**WHAT IS EXPECTED:** Output the records below again, precisely as they are written.
Start of GIVEN ENTRIES
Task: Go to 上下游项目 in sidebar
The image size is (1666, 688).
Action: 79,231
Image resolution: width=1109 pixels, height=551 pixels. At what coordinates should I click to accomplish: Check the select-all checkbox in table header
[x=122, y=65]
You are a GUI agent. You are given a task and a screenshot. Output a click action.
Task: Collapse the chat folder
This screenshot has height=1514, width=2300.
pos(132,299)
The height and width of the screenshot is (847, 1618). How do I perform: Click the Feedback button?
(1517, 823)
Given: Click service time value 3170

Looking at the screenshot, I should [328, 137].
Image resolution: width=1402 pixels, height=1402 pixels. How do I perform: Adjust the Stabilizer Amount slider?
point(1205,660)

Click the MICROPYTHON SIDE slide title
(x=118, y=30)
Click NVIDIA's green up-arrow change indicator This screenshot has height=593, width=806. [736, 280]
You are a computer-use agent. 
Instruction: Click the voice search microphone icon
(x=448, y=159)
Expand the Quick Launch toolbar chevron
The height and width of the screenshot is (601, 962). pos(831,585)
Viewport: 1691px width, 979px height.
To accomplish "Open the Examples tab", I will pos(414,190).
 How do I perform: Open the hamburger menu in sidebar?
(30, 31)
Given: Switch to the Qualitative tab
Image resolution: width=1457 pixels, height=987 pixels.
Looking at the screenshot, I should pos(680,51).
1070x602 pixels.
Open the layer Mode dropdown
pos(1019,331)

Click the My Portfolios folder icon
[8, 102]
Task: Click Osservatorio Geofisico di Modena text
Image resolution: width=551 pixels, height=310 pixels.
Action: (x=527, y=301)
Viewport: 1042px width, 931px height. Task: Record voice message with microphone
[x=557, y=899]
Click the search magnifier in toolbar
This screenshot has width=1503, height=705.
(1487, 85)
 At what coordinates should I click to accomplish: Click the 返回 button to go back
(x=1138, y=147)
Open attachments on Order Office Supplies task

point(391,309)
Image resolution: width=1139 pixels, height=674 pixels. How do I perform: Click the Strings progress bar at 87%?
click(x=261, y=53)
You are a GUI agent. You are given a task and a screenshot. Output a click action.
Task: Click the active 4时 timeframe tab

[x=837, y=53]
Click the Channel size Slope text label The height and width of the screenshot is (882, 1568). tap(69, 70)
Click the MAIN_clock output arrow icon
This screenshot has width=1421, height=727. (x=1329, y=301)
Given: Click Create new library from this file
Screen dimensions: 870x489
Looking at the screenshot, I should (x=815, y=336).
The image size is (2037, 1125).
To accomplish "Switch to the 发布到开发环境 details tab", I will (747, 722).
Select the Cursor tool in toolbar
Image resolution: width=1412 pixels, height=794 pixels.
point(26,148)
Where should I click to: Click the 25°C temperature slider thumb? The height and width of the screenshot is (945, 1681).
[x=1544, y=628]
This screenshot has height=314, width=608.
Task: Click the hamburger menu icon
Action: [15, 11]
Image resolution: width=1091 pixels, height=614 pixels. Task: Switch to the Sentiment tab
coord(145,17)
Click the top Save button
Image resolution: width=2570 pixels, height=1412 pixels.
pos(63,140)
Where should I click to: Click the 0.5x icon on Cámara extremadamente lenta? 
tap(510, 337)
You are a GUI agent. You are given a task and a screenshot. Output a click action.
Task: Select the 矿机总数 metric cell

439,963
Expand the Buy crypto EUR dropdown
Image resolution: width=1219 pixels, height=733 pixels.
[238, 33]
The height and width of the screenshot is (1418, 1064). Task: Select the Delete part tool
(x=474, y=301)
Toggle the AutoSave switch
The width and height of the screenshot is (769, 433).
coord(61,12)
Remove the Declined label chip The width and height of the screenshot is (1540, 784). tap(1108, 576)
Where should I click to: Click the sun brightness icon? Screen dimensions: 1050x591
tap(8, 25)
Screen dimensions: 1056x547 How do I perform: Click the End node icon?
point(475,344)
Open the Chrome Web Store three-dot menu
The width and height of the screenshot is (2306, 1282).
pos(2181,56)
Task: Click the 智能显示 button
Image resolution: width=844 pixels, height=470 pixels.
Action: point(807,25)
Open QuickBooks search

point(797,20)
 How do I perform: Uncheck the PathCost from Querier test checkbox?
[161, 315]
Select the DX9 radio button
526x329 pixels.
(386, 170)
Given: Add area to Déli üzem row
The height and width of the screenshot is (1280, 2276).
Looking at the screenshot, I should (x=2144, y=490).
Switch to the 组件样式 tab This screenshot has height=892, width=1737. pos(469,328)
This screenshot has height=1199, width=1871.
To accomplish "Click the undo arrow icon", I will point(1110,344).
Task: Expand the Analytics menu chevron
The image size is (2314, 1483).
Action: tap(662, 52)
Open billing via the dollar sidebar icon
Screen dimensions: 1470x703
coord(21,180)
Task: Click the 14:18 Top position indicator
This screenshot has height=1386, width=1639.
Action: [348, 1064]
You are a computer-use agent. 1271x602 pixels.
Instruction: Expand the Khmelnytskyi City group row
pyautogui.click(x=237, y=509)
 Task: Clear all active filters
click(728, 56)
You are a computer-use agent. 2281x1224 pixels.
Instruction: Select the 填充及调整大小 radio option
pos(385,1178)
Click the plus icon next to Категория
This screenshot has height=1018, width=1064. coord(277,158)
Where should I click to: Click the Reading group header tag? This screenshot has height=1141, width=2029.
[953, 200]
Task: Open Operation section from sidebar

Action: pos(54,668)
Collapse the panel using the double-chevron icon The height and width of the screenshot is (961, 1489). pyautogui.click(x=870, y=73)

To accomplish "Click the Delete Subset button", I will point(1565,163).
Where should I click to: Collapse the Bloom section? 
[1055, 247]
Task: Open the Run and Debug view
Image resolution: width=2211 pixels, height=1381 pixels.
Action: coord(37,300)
End of GIVEN ENTRIES
**SOLVED PROBLEM:**
Task: Go to 上下游项目 in sidebar
The image size is (1666, 688).
Action: 79,231
Image resolution: width=1109 pixels, height=551 pixels. At what coordinates should I click to accomplish: Check the select-all checkbox in table header
[x=122, y=65]
You are a GUI agent. You are given a task and a screenshot. Output a click action.
Task: Collapse the chat folder
This screenshot has height=1514, width=2300.
pos(132,299)
The height and width of the screenshot is (847, 1618). How do I perform: Click the Feedback button?
(1517, 823)
Given: Click service time value 3170

Looking at the screenshot, I should [328, 137].
Image resolution: width=1402 pixels, height=1402 pixels. How do I perform: Adjust the Stabilizer Amount slider?
point(1205,660)

Click the MICROPYTHON SIDE slide title
(x=118, y=30)
Click NVIDIA's green up-arrow change indicator This screenshot has height=593, width=806. [736, 280]
You are a computer-use agent. 
Instruction: Click the voice search microphone icon
(x=448, y=159)
Expand the Quick Launch toolbar chevron
The height and width of the screenshot is (601, 962). pos(831,585)
Viewport: 1691px width, 979px height.
To accomplish "Open the Examples tab", I will pos(414,190).
 How do I perform: Open the hamburger menu in sidebar?
(30, 31)
Given: Switch to the Qualitative tab
Image resolution: width=1457 pixels, height=987 pixels.
Looking at the screenshot, I should pos(680,51).
1070x602 pixels.
Open the layer Mode dropdown
pos(1019,331)

Click the My Portfolios folder icon
[8, 102]
Task: Click Osservatorio Geofisico di Modena text
Image resolution: width=551 pixels, height=310 pixels.
Action: (x=527, y=301)
Viewport: 1042px width, 931px height. Task: Record voice message with microphone
[x=557, y=899]
Click the search magnifier in toolbar
This screenshot has width=1503, height=705.
(1487, 85)
 At what coordinates should I click to accomplish: Click the 返回 button to go back
(x=1138, y=147)
Open attachments on Order Office Supplies task

point(391,309)
Image resolution: width=1139 pixels, height=674 pixels. How do I perform: Click the Strings progress bar at 87%?
click(x=261, y=53)
You are a GUI agent. You are given a task and a screenshot. Output a click action.
Task: Click the active 4时 timeframe tab

[x=837, y=53]
Click the Channel size Slope text label The height and width of the screenshot is (882, 1568). tap(69, 70)
Click the MAIN_clock output arrow icon
This screenshot has width=1421, height=727. (x=1329, y=301)
Given: Click Create new library from this file
Screen dimensions: 870x489
Looking at the screenshot, I should (x=815, y=336).
The image size is (2037, 1125).
To accomplish "Switch to the 发布到开发环境 details tab", I will (747, 722).
Select the Cursor tool in toolbar
Image resolution: width=1412 pixels, height=794 pixels.
point(26,148)
Where should I click to: Click the 25°C temperature slider thumb? The height and width of the screenshot is (945, 1681).
[x=1544, y=628]
This screenshot has height=314, width=608.
Task: Click the hamburger menu icon
Action: [15, 11]
Image resolution: width=1091 pixels, height=614 pixels. Task: Switch to the Sentiment tab
coord(145,17)
Click the top Save button
Image resolution: width=2570 pixels, height=1412 pixels.
pos(63,140)
Where should I click to: Click the 0.5x icon on Cámara extremadamente lenta? 
tap(510, 337)
You are a GUI agent. You are given a task and a screenshot. Output a click action.
Task: Select the 矿机总数 metric cell

439,963
Expand the Buy crypto EUR dropdown
Image resolution: width=1219 pixels, height=733 pixels.
[238, 33]
The height and width of the screenshot is (1418, 1064). Task: Select the Delete part tool
(x=474, y=301)
Toggle the AutoSave switch
The width and height of the screenshot is (769, 433).
coord(61,12)
Remove the Declined label chip The width and height of the screenshot is (1540, 784). tap(1108, 576)
Where should I click to: Click the sun brightness icon? Screen dimensions: 1050x591
tap(8, 25)
Screen dimensions: 1056x547 How do I perform: Click the End node icon?
point(475,344)
Open the Chrome Web Store three-dot menu
The width and height of the screenshot is (2306, 1282).
pos(2181,56)
Task: Click the 智能显示 button
Image resolution: width=844 pixels, height=470 pixels.
Action: point(807,25)
Open QuickBooks search

point(797,20)
 How do I perform: Uncheck the PathCost from Querier test checkbox?
[161, 315]
Select the DX9 radio button
526x329 pixels.
(386, 170)
Given: Add area to Déli üzem row
The height and width of the screenshot is (1280, 2276).
Looking at the screenshot, I should (x=2144, y=490).
Switch to the 组件样式 tab This screenshot has height=892, width=1737. pos(469,328)
This screenshot has height=1199, width=1871.
To accomplish "Click the undo arrow icon", I will point(1110,344).
Task: Expand the Analytics menu chevron
The image size is (2314, 1483).
Action: tap(662, 52)
Open billing via the dollar sidebar icon
Screen dimensions: 1470x703
coord(21,180)
Task: Click the 14:18 Top position indicator
This screenshot has height=1386, width=1639.
Action: [348, 1064]
You are a computer-use agent. 1271x602 pixels.
Instruction: Expand the Khmelnytskyi City group row
pyautogui.click(x=237, y=509)
 Task: Clear all active filters
click(728, 56)
You are a computer-use agent. 2281x1224 pixels.
Instruction: Select the 填充及调整大小 radio option
pos(385,1178)
Click the plus icon next to Категория
This screenshot has height=1018, width=1064. coord(277,158)
Where should I click to: Click the Reading group header tag? This screenshot has height=1141, width=2029.
[953, 200]
Task: Open Operation section from sidebar

Action: pos(54,668)
Collapse the panel using the double-chevron icon The height and width of the screenshot is (961, 1489). pyautogui.click(x=870, y=73)

To accomplish "Click the Delete Subset button", I will point(1565,163).
Where should I click to: Collapse the Bloom section? 
[1055, 247]
Task: Open the Run and Debug view
Image resolution: width=2211 pixels, height=1381 pixels.
Action: coord(37,300)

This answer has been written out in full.